At one point, someone made an offhand comment about Angelo. That was followed by a few moments of dead silence as Brent darkened. Finally he said, "Angelo is a very talented director, but he's a menace to the industry. And to us. He is a predator, the worst kind. He uses his position to take every male actor that appeals to him. Consent is irrelevant to him. He's entitled. He's going to get sued. And the Production is probably going to be joined as a defendant. We know about him, and we let him get away with his crap because he's talented. But, those days are ending, guys. If they're not already gone.

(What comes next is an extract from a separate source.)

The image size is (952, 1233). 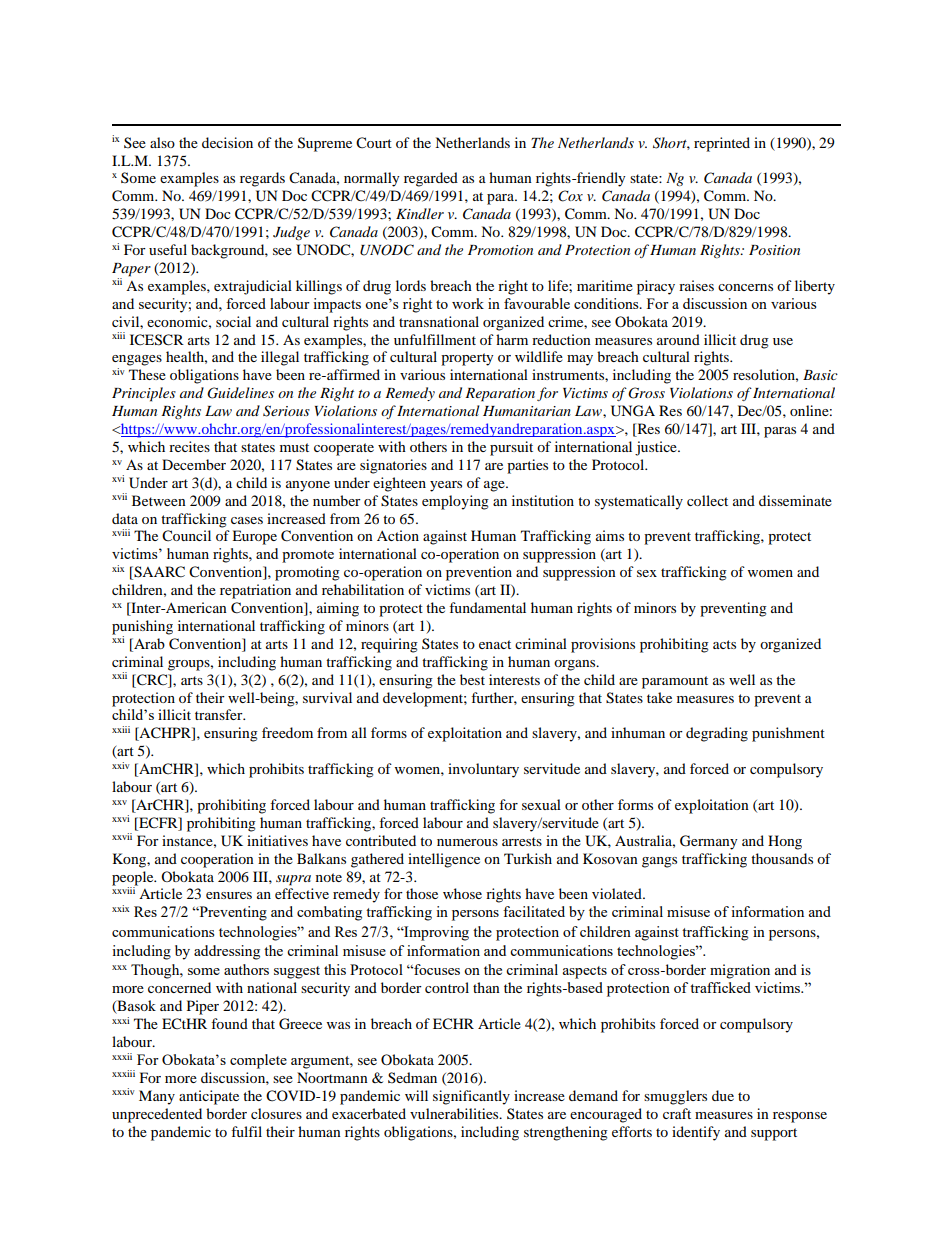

We've seen a few ingΓ©nues sue in Hollywood. It's coming our way. No more will actors and actresses need to fall into bed with directors, producers and casting agents." Then, he looked over at Kirk. "Present company excepted, of course. This guy better be in my bed every night if he knows what's good for him. I've gotten accustomed to a certain part of him." With those words he chuckled. And we all broke up as Kirk blushed as only a Nordic can do, and quite uncharacteristically, said nothing.